** SET TASK **
Copy out every line of the records below without changing anything.

Word and element location records:

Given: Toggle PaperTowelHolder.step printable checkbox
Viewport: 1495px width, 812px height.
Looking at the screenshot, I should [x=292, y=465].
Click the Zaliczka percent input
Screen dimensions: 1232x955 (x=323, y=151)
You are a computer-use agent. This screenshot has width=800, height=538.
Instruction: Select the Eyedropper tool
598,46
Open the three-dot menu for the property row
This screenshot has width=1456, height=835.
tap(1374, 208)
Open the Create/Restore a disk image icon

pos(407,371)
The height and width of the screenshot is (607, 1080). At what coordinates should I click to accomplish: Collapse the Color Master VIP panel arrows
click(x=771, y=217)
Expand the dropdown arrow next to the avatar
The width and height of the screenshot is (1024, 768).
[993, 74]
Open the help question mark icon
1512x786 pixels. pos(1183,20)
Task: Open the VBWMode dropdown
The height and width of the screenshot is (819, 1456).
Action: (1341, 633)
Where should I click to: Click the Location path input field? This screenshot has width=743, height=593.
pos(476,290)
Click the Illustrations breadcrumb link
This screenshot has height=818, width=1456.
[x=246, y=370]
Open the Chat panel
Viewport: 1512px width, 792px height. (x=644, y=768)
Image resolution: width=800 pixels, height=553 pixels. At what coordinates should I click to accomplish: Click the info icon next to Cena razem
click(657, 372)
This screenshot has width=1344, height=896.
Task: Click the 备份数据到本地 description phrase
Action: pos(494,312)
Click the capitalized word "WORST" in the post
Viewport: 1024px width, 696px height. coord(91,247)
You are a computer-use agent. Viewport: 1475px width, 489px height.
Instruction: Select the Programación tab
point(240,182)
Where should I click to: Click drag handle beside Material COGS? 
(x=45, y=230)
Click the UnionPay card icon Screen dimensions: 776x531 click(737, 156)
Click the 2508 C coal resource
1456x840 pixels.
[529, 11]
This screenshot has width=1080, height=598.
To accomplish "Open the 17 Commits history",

** EXERCISE ANSWER **
Given: Toggle PaperTowelHolder.step printable checkbox
Viewport: 1495px width, 812px height.
Looking at the screenshot, I should [x=292, y=465].
Click the Zaliczka percent input
Screen dimensions: 1232x955 (x=323, y=151)
You are a computer-use agent. This screenshot has width=800, height=538.
Instruction: Select the Eyedropper tool
598,46
Open the three-dot menu for the property row
This screenshot has width=1456, height=835.
tap(1374, 208)
Open the Create/Restore a disk image icon

pos(407,371)
The height and width of the screenshot is (607, 1080). At what coordinates should I click to accomplish: Collapse the Color Master VIP panel arrows
click(x=771, y=217)
Expand the dropdown arrow next to the avatar
The width and height of the screenshot is (1024, 768).
[993, 74]
Open the help question mark icon
1512x786 pixels. pos(1183,20)
Task: Open the VBWMode dropdown
The height and width of the screenshot is (819, 1456).
Action: (1341, 633)
Where should I click to: Click the Location path input field? This screenshot has width=743, height=593.
pos(476,290)
Click the Illustrations breadcrumb link
This screenshot has height=818, width=1456.
[x=246, y=370]
Open the Chat panel
Viewport: 1512px width, 792px height. (x=644, y=768)
Image resolution: width=800 pixels, height=553 pixels. At what coordinates should I click to accomplish: Click the info icon next to Cena razem
click(657, 372)
This screenshot has width=1344, height=896.
Task: Click the 备份数据到本地 description phrase
Action: pos(494,312)
Click the capitalized word "WORST" in the post
Viewport: 1024px width, 696px height. coord(91,247)
You are a computer-use agent. Viewport: 1475px width, 489px height.
Instruction: Select the Programación tab
point(240,182)
Where should I click to: Click drag handle beside Material COGS? 
(x=45, y=230)
Click the UnionPay card icon Screen dimensions: 776x531 click(737, 156)
Click the 2508 C coal resource
1456x840 pixels.
[529, 11]
This screenshot has width=1080, height=598.
To accomplish "Open the 17 Commits history",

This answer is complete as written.